As a result of discussions conducted with the social side in the Voivodship Social Dialog Commission pertaining to, among others, guarantee of employment and matters associated with the public offering, on 5 May 2011, the JSW S.A. Management Board signed and the unions operating in JSW S.A. initialed a memorandum of agreement with the Management Board ("Memorandum of Agreement"). In the Memorandum of Agreement, the parties agreed among others that by principle the employment guarantee period for JSW S.A. employees is 10 years from the date JSW S.A. shares are made public. If JSW S.A. does not fulfill its employment guarantee, it will be obligated to pay compensation equal to the product of the average monthly remuneration in JSW S.A. in the year preceding the termination of employment and the number of months remaining until the expiration of the employment guarantee period (in the case of administrative employees – no more than 60 times the average salary in the previous year). The provisions relating to the employment guarantee came into force on the date the shares of JSW S.A. were made public on the Warsaw Stock Exchange.

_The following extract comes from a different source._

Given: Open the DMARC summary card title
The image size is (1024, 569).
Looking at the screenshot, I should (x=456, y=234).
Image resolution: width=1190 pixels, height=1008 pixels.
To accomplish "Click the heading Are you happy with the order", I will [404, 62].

Moreover, on 18 May 2011, KK Zabrze and the Parent Company concluded a memorandum of agreement with the trade unions operating in KK Zabrze regarding the social guarantee package for KK Zabrze employees; its content with respect to employment guarantees is the same as the content of the Memorandum of Agreement agreed upon in JSW S.A. The Parent Company took the responsibility of a guarantor of KK Zabrze's commitments.

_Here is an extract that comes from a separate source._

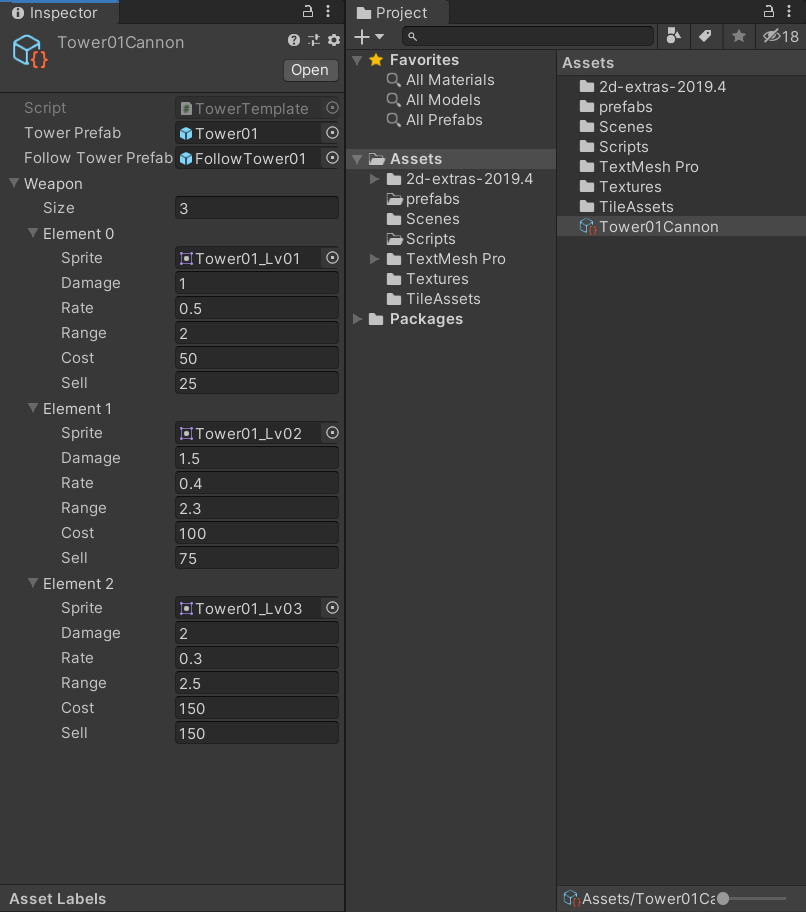Click the Favorites star search filter icon
Viewport: 806px width, 912px height.
click(738, 36)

On 6 September 2011, the Parent Company concluded a memorandum of agreement with the trade unions operating in WZK Victoria regarding the social package for WZK Victoria employees, including among others the guarantee of employment in the company for 7 years from the effective date of the WZK Victoria share purchase agreement.
WZK Victoria has a contingent liability resulting from a guarantee bond issued by insurance companies which secures the correct performance of the contract with ThyssenKrupp Metallurgical Products GmbH. As at 31 December 2012, the amount of the guarantee bond issued by insurance companies is EUR 15.0 million. The guarantee is secured on a blank promissory note with an assignment of receivables, an ownership transfer of property, plant and equipment and a registered pledge on coal.
Information about other off-balance sheet items is presented in Note 36 to the Consolidated Financial Statements of the Jastrzębska Spółka Węglowa S.A. Capital Group for the financial year ended 31 December 2012.
3.1.5. Consolidated statement of comprehensive income
The following table presents the items from the Capital Group's consolidated statement of comprehensive income recorded in 2012. These items and the resulting growth figures are quoted in accordance with the Consolidated Financial Statements of the Jastrzębska Spółka Węglowa S.A. Capital Group for the financial year ended 31 December 2012.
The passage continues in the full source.